Nel Meeting di Ginevra sull’alimentazione (2003) promosso dal World Health Organization e dalla Food and Agriculture Organization, furono fissati alcuni punti guida; alcuni di essi sono da ritenersi sostanzialmente ancora attuali:
- L’acrilammide (come molte altre sostanze, soprattutto se somministrate a forti dosi) è cancerogena per i ratti. Studi sono in corso sull’uomo, ma bisogna tener presente che su migliaia di sostanze cancerogene a forti dosi su animali solo meno di cento lo sono sull’uomo in condizioni normali di assunzione o esposizione.
- Non è la materia prima, ma il metodo di produzione che causa le differenti concentrazioni di acrilammide fra marca e marca.
- Esistono anche altri processi di cottura (come la grigliatura) che producono sostanze altrettanto pericolose.
- Non sono le patatine le sole a essere sotto accusa. Infatti nella seguente tabella (in microgrammi/kg prodotto) risulta chiaro che l’allarme “patatine” era troppo “mirato”. Ricordiamo che la soglia è di 0,5 milligrammi per kg di peso corporeo: un individuo di 70 kg ha una soglia di 35 milligrammi giornalieri.

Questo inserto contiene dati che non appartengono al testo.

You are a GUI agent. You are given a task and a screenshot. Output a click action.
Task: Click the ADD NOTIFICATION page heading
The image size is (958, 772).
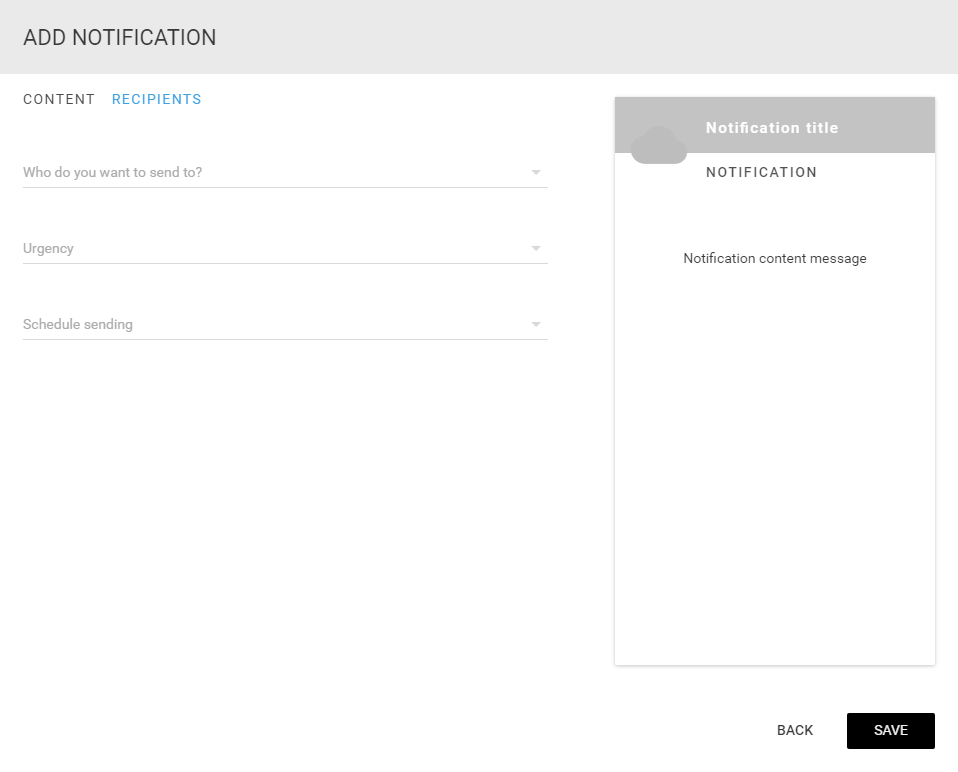[x=120, y=37]
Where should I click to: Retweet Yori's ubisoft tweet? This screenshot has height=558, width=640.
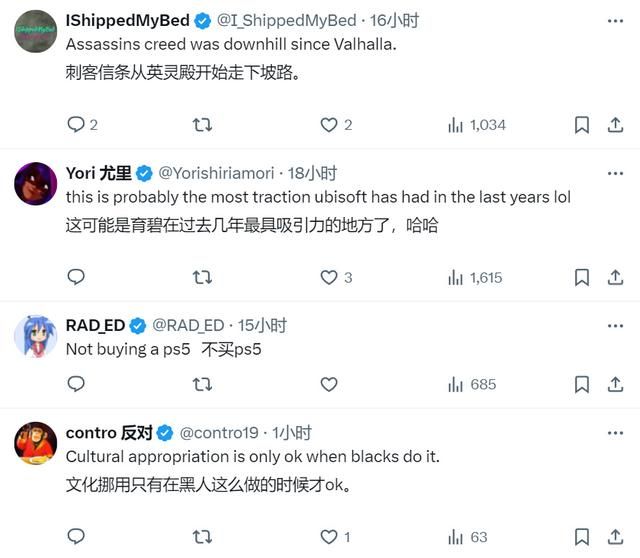[202, 277]
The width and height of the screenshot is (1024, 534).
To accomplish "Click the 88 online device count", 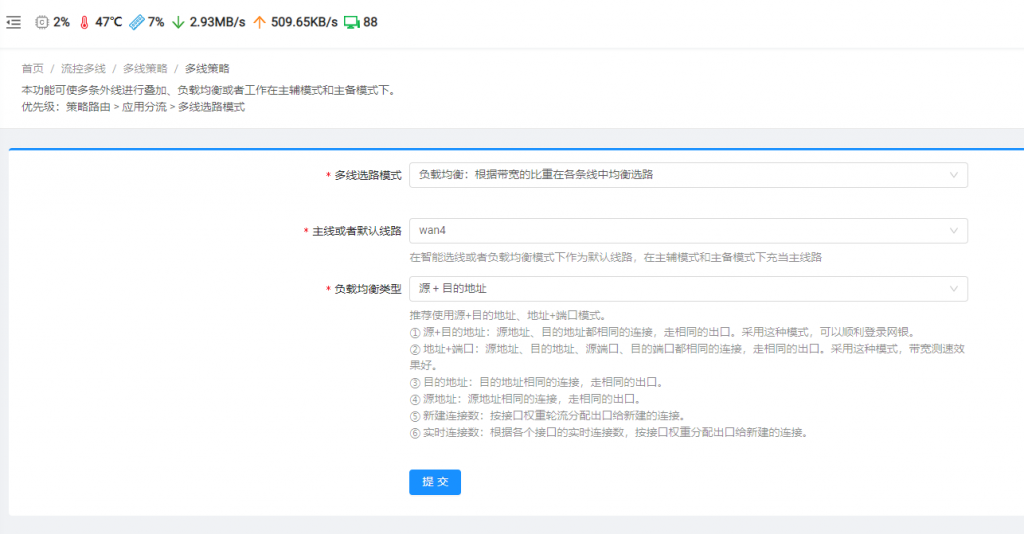I will 370,21.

Prodotti da forno | 50-450 |
Patatine fritte | 50-3.500 |
Cereali da colazione | 50-1.346 |
Biscotti, cracker, toast | 30-3.200 |
Patatine fritte in casa | 3.500-12.000 |
Ancora una volta si scopre che prodotti industriali sono meno dannosi di prodotti caserecci, ma soprattutto che chi mangia di meno ha meno rischi!
Un motivo in più per essere magri.
In accordo con la dieta italiana, anche in questo caso se si è normopeso e si ha un regime alimentare controllato in calorie è molto difficile assumere quantità pericolose degli alimenti oggetto di questo articolo.